核心概念
OMG-LLaVA is a new and elegant framework that combines powerful pixel-level vision understanding with reasoning abilities, enabling it to accept various visual and text prompts for flexible user interaction.
摘要
The paper presents OMG-LLaVA, a new and elegant framework that bridges image-level, object-level, and pixel-level reasoning and understanding tasks in a single model.
Key highlights:
OMG-LLaVA consists of a universal perception module (OMG-Seg) and a large language model (LLM). The OMG-Seg module encodes images and visual prompts into pixel-centric and object-centric visual tokens, which are then input to the LLM.
The LLM accepts text instructions and visual tokens as input, and can output text responses, segmentation tokens, and segmentation masks.
OMG-LLaVA can handle a variety of tasks, including image captioning, image-based conversation, region captioning, visual prompt-based conversation, referring segmentation, reasoning segmentation, and grounded conversation generation.
The authors propose a perception prior embedding strategy to better integrate the perception priors from the OMG-Seg module with the LLM.
Extensive experiments show that OMG-LLaVA achieves image-level, object-level, and pixel-level reasoning and understanding, matching or surpassing the performance of specialized methods on multiple benchmarks.

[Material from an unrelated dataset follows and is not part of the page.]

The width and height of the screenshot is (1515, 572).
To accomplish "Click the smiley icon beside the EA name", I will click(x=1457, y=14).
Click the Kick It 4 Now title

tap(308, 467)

The authors release the code and model for further research.
統計資料
The image features a white pickup truck parked on a street.
The truck is a large, full-size vehicle, and it is parked in front of a residential home.
The truck is positioned on the street, and it appears to be parked in front of the home's driveway.
The truck is also parked next to a curb, which is a common feature on streets in many cities.
引述
"OMG-LLaVA is a new and elegant framework combining powerful pixel-level vision understanding with reasoning abilities."
"OMG-LLaVA can accept various visual and text prompts for flexible user interaction."